Assignment: Pick every line out of the entries below that holds the string "computer", and report them.

Material for this task:
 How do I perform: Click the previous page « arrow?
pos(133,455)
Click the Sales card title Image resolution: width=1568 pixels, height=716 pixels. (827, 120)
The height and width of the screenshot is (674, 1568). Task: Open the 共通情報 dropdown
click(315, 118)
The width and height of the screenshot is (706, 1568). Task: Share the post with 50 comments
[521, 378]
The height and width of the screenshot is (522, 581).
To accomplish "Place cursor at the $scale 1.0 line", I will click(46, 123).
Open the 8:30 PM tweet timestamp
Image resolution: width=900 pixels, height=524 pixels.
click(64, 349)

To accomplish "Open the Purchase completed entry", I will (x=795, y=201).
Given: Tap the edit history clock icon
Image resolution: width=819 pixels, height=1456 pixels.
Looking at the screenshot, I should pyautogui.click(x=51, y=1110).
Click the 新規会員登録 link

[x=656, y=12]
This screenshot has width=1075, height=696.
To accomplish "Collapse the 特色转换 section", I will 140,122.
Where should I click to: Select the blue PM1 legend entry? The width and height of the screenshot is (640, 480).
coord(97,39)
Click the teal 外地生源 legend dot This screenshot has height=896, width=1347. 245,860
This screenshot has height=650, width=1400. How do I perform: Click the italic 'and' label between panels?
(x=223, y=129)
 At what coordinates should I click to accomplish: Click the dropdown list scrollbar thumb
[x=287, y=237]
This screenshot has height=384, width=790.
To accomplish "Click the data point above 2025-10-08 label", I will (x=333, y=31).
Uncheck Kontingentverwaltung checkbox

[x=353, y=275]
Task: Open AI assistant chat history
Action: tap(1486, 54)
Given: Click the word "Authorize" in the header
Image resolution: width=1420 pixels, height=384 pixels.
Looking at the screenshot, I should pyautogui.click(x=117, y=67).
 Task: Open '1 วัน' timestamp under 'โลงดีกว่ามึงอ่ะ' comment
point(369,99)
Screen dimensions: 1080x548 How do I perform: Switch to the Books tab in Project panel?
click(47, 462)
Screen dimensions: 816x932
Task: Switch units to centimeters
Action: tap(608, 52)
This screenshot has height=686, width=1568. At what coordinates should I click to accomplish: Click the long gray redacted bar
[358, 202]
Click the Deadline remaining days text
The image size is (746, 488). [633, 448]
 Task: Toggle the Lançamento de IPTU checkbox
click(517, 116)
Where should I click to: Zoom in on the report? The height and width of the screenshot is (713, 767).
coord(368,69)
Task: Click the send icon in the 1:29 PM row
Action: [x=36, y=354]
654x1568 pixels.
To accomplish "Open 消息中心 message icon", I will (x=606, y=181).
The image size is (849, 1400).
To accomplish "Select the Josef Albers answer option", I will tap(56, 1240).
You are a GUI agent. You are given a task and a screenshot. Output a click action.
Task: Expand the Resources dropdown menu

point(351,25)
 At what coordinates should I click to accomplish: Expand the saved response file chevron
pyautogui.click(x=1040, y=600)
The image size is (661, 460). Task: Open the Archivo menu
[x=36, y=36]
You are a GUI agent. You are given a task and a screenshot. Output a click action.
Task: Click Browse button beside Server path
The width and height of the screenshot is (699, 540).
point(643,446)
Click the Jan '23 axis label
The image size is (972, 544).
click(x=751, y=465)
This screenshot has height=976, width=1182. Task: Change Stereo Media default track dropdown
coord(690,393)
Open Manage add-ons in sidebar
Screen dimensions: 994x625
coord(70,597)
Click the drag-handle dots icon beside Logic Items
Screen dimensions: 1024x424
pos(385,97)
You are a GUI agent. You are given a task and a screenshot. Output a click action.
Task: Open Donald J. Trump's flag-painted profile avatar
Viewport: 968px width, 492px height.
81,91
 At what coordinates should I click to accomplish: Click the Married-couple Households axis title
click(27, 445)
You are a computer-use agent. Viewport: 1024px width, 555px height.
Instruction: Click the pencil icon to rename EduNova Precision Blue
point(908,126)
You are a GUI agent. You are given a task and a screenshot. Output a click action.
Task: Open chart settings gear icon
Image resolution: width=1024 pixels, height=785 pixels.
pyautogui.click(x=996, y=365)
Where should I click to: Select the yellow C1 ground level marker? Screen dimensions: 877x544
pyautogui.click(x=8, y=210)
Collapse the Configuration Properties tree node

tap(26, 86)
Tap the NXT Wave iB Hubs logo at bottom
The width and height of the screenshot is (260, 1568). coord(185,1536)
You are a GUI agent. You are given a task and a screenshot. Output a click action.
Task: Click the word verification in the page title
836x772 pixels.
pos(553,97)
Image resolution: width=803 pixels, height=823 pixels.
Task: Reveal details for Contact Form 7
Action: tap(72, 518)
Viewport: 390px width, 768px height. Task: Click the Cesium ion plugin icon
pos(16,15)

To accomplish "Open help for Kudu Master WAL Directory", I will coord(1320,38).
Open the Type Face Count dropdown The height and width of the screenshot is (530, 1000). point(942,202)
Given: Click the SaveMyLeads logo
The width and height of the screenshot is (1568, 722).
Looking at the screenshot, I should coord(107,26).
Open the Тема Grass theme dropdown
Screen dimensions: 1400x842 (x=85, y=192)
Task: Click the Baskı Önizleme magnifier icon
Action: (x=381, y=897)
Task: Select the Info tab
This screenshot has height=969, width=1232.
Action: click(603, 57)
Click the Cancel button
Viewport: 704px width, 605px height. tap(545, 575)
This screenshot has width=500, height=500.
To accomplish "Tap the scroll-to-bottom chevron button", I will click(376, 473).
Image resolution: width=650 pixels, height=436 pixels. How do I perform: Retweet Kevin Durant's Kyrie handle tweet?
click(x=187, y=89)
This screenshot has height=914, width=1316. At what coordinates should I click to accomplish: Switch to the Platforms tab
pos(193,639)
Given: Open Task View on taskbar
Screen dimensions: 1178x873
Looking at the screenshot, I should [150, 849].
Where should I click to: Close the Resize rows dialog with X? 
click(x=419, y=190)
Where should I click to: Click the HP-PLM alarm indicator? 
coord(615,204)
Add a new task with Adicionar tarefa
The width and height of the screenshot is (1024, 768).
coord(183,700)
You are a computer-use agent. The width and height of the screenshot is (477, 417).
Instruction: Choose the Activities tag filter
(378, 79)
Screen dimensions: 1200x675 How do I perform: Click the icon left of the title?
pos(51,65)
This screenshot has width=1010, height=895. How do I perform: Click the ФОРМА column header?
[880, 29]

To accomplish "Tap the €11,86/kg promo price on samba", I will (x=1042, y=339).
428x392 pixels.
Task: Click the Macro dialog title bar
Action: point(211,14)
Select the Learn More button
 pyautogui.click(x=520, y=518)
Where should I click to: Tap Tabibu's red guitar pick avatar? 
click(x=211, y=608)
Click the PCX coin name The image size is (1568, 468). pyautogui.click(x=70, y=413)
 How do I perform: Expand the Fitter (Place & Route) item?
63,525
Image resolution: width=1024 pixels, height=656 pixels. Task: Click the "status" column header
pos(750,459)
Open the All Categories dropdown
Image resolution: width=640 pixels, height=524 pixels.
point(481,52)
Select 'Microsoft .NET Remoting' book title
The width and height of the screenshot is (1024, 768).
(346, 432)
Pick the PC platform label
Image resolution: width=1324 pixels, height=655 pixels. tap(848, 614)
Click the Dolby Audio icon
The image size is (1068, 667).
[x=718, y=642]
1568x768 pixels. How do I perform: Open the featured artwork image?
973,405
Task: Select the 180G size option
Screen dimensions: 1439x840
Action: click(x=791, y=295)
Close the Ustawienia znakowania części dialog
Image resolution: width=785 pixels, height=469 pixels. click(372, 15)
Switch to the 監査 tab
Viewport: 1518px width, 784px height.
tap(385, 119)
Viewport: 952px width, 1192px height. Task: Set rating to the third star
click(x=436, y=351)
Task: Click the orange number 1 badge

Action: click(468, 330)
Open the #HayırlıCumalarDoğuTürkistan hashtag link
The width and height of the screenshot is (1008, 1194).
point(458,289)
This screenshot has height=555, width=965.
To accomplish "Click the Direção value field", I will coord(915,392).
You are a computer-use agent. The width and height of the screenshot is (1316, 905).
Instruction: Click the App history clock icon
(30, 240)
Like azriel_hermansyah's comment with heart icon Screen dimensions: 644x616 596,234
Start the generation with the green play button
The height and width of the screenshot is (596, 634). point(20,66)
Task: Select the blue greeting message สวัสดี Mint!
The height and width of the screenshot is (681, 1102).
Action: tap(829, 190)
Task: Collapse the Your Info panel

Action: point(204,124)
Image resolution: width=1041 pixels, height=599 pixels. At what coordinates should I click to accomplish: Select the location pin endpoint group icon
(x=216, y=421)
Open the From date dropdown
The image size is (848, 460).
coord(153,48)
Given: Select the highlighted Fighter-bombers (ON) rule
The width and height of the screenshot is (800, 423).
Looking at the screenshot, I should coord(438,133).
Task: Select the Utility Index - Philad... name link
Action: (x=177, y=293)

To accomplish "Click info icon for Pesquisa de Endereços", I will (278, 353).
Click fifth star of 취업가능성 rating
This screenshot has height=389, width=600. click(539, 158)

Written answer:
You are a computer-use agent. Viewport: 1024px width, 555px height.
You are a computer-use agent. The width and height of the screenshot is (477, 417).
You are a computer-use agent. The width and height of the screenshot is (1316, 905).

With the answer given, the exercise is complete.